EXERCISE DESCRIPTION:
Please render everything from the start of the entries down to the line containing "click(x=576, y=369)" as a numbered list, skipping blank lines. Leave the pictures out of your answer.

(Dataset entries)
# # # # # # #
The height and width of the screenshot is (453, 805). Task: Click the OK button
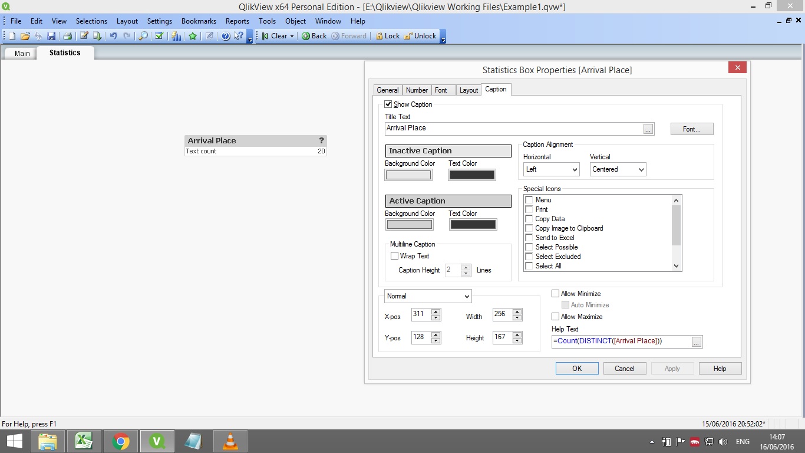click(x=576, y=369)
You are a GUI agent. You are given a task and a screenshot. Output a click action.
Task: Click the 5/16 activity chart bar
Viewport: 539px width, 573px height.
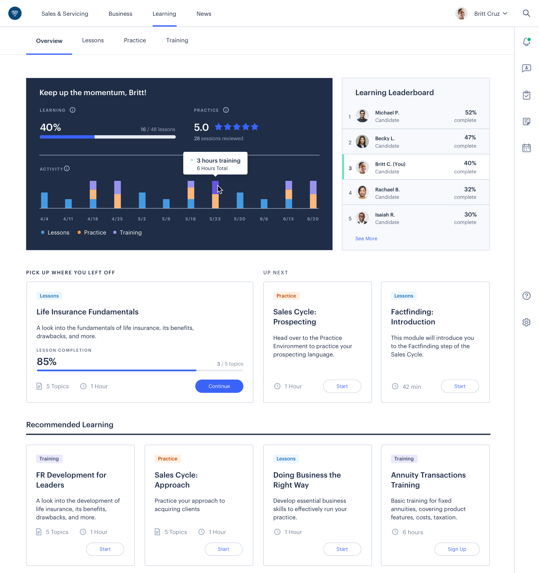191,195
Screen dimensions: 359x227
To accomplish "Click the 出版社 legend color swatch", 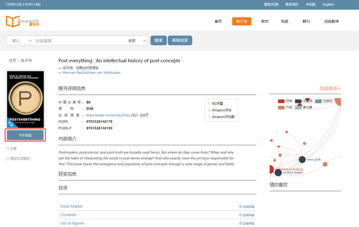I will tap(318, 101).
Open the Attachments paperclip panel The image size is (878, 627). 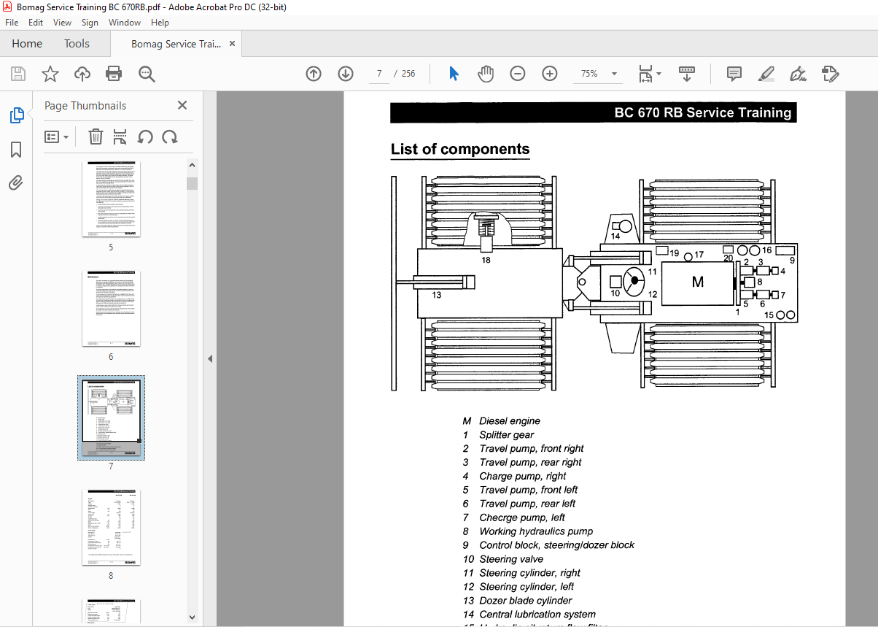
# # # # # # #
THE OUTPUT:
1. The height and width of the screenshot is (453, 805). Task: Click the OK button
2. click(x=576, y=369)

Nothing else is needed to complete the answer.